* Start INPUT *
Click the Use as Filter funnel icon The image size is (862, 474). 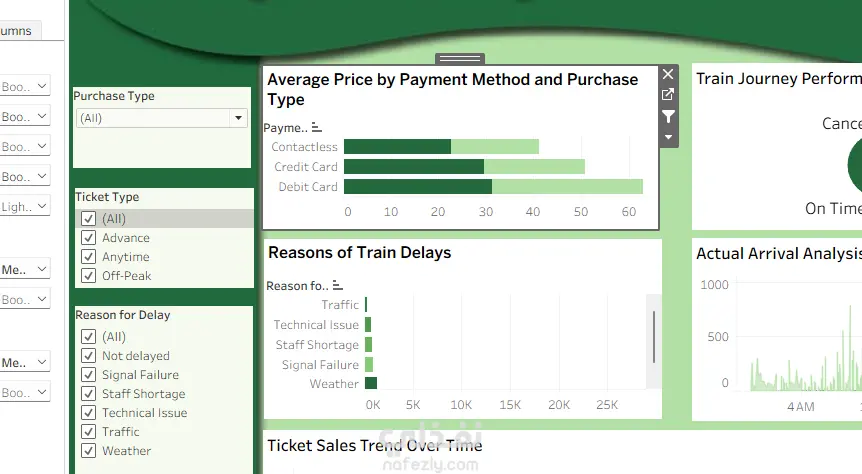[668, 117]
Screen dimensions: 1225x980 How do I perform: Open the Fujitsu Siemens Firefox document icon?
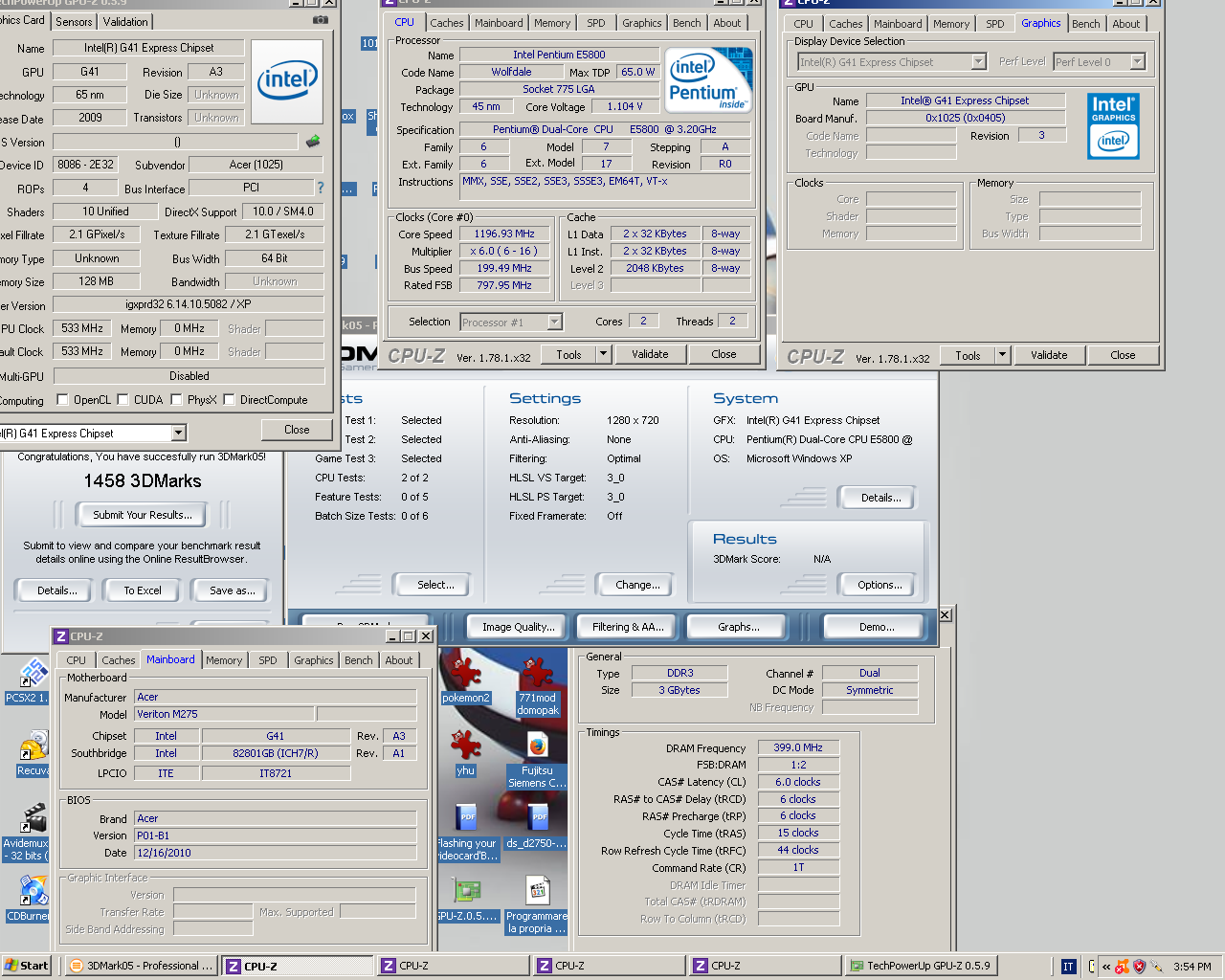[537, 746]
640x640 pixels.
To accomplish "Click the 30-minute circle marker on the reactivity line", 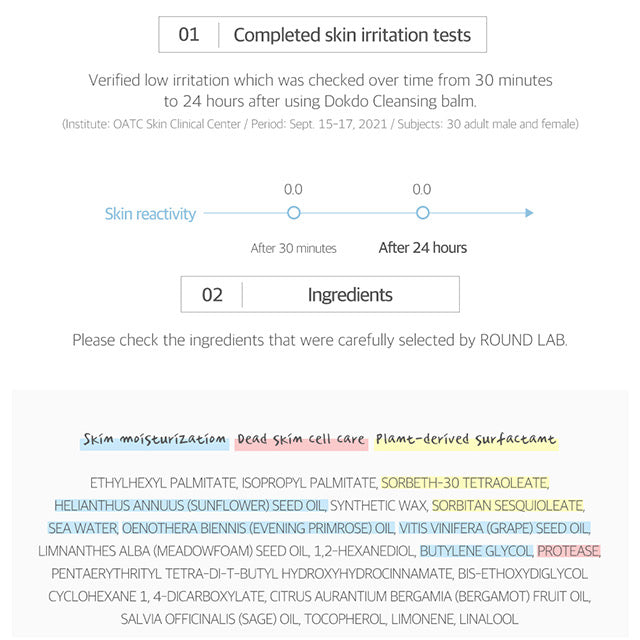I will [293, 213].
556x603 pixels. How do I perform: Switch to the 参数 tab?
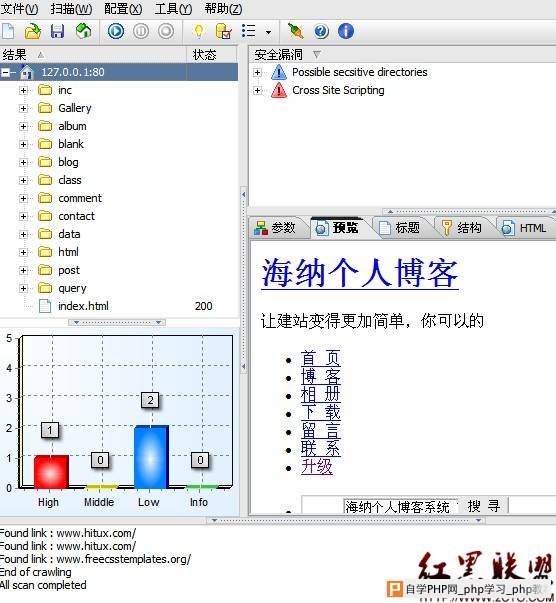pyautogui.click(x=275, y=228)
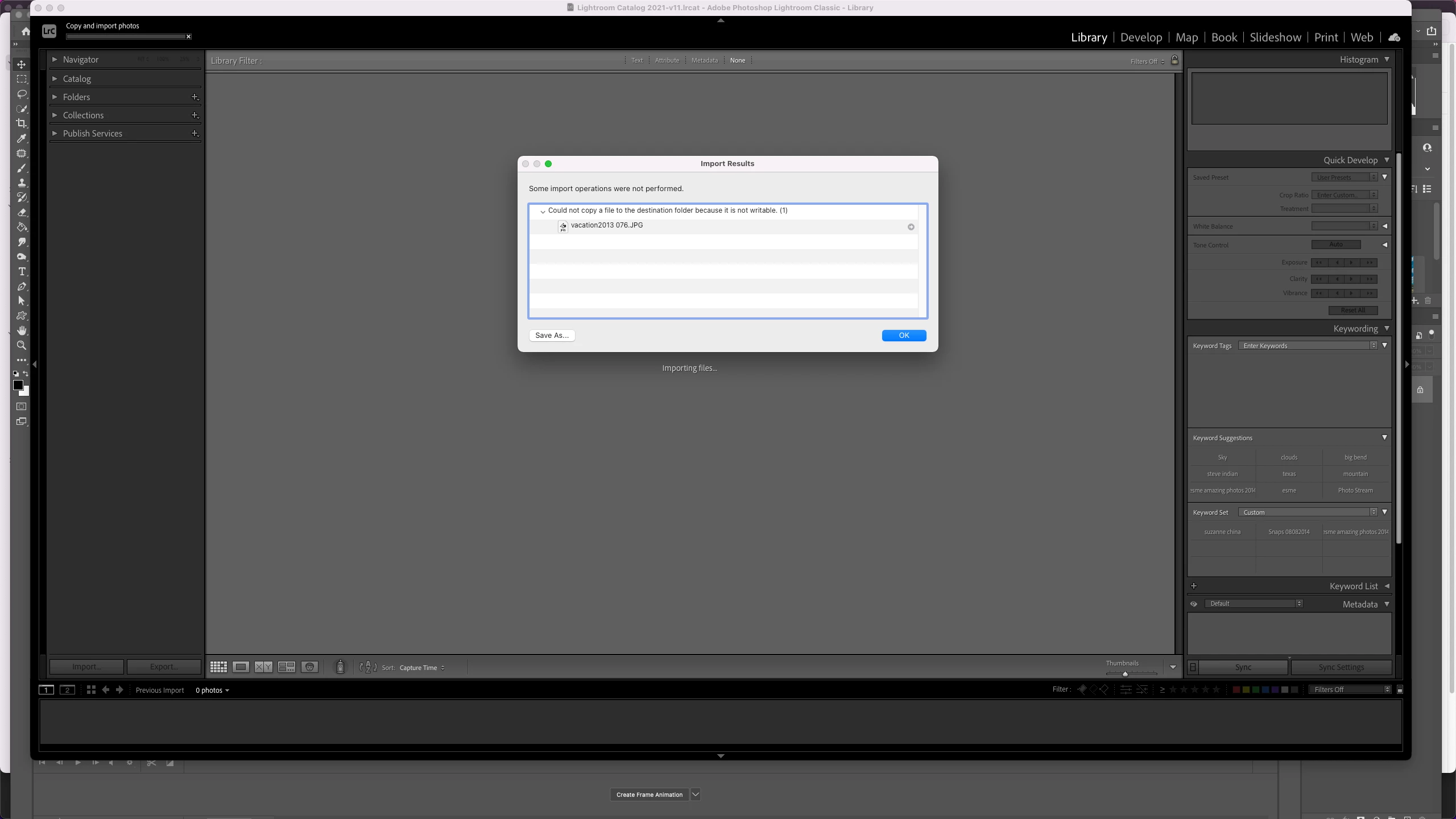Viewport: 1456px width, 819px height.
Task: Click OK in Import Results dialog
Action: click(x=904, y=336)
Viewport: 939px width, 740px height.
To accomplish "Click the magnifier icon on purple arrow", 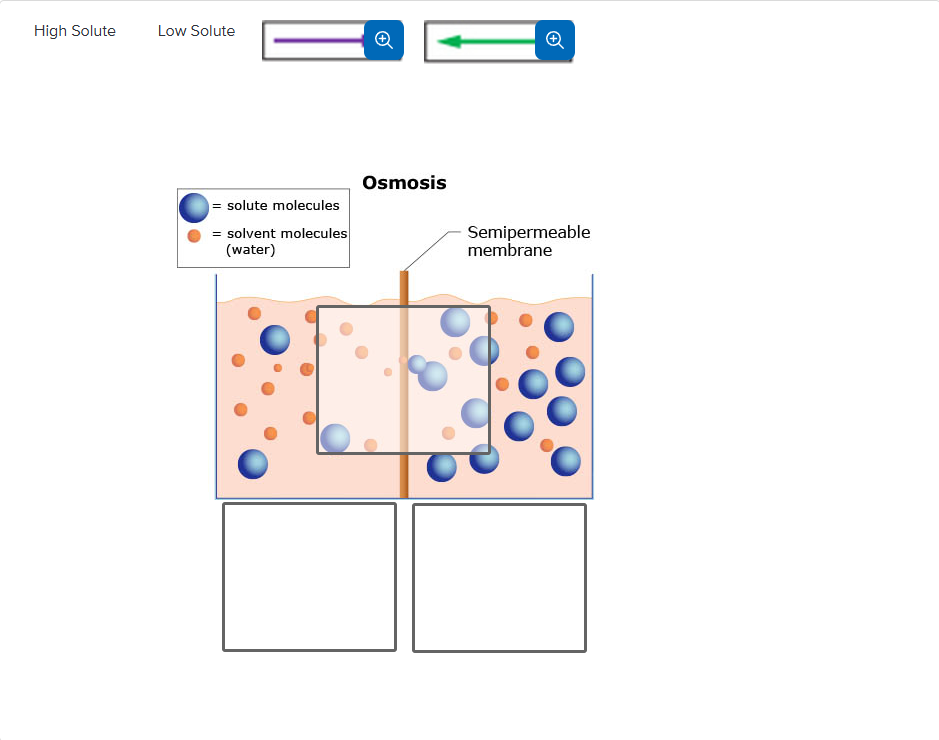I will click(383, 40).
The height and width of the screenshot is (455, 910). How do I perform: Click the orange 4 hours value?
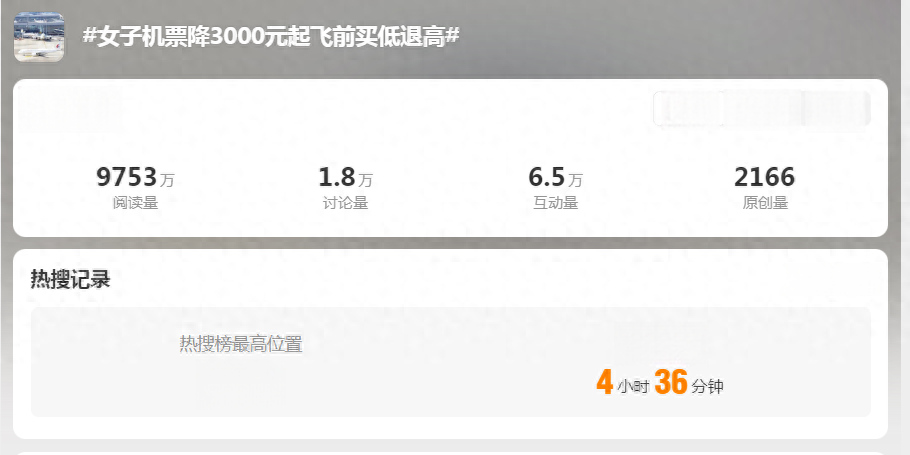(604, 382)
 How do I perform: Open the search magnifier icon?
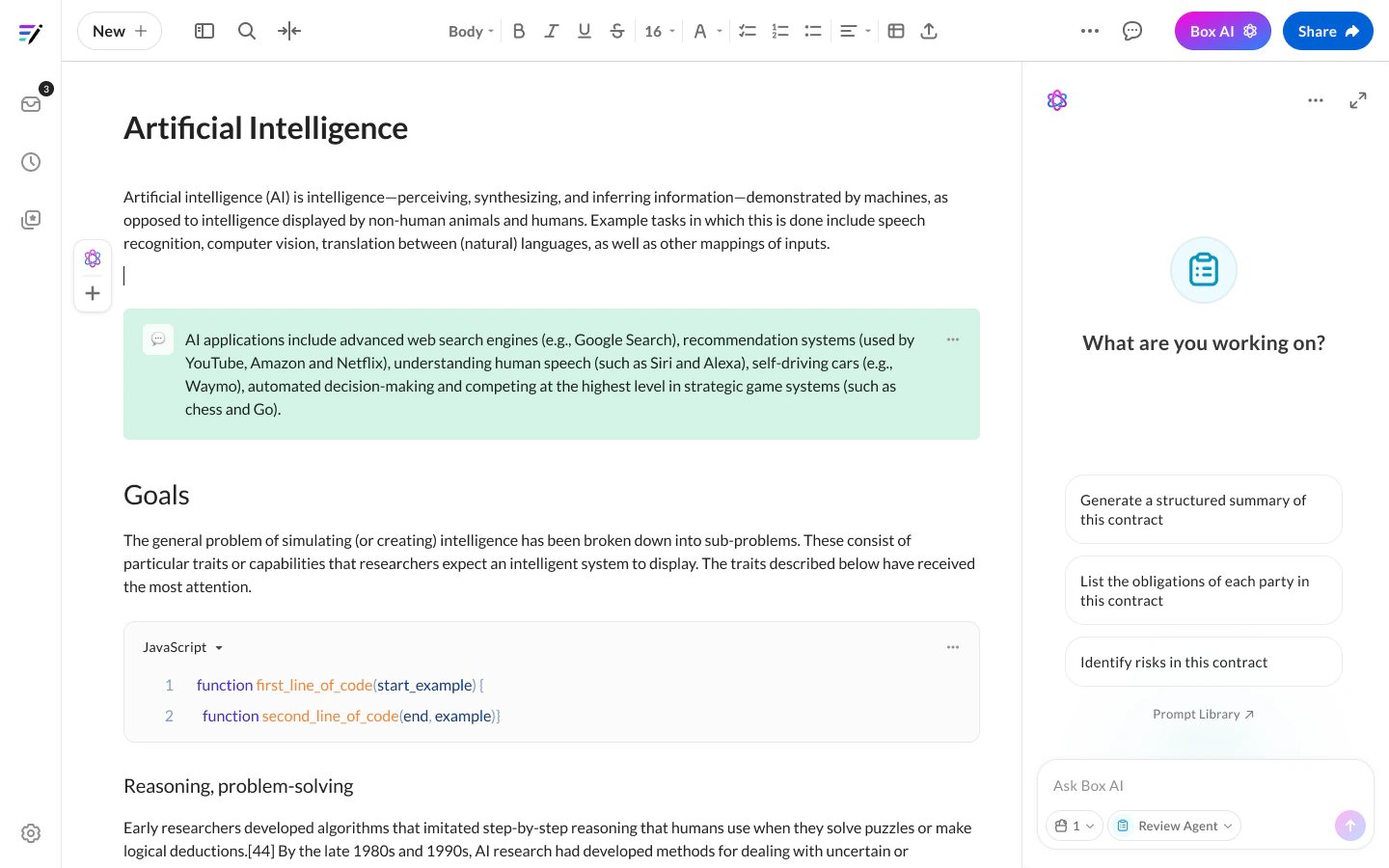(247, 31)
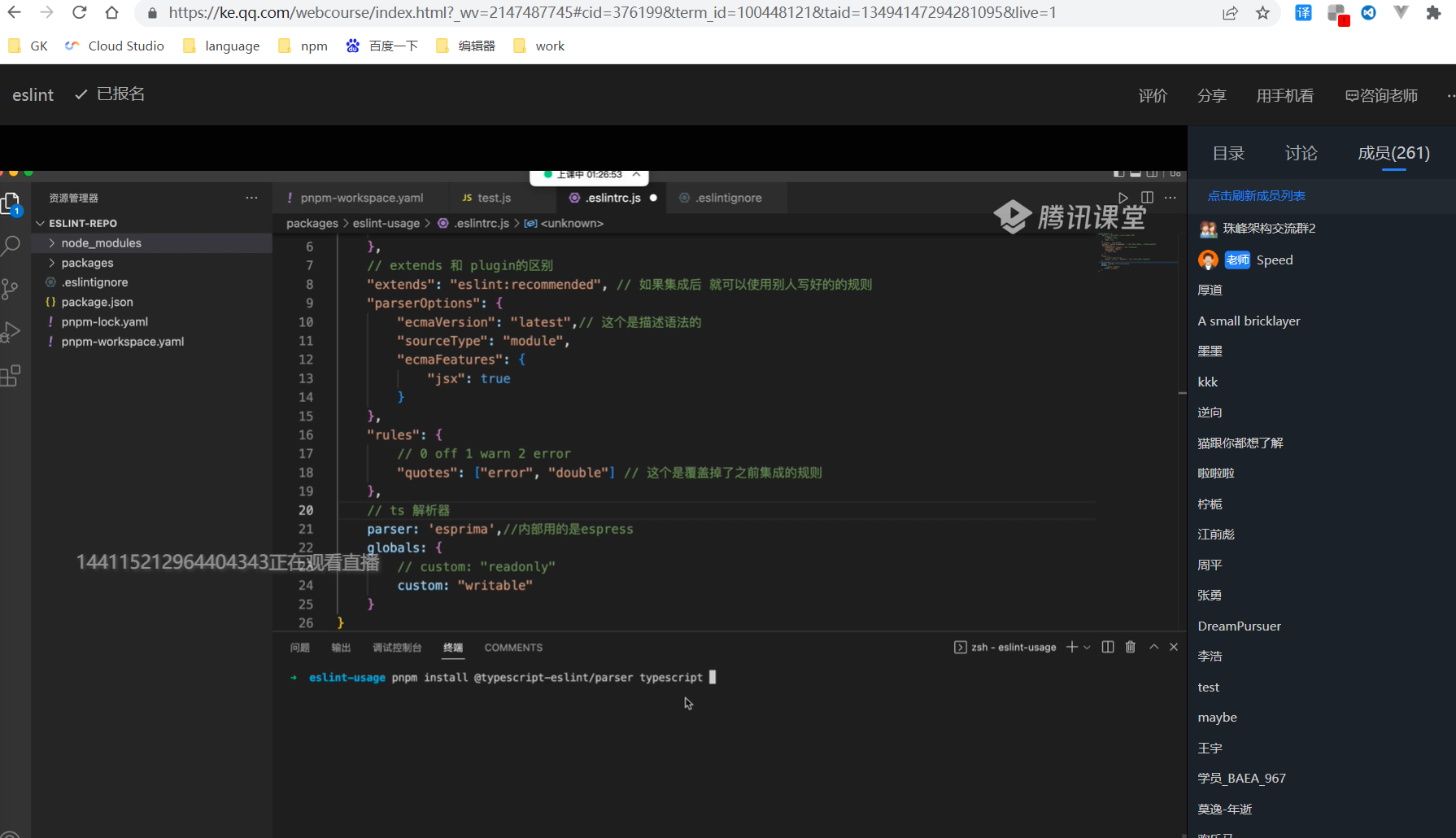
* End INPUT *
### WHAT IS NEEDED
Please copy out only the lines above that contain the string "pixels", treating uppercase and lowercase as different.

### WRITTEN ANSWER
640x640 pixels.
556x603 pixels. How do I perform: Switch to the 参数 tab?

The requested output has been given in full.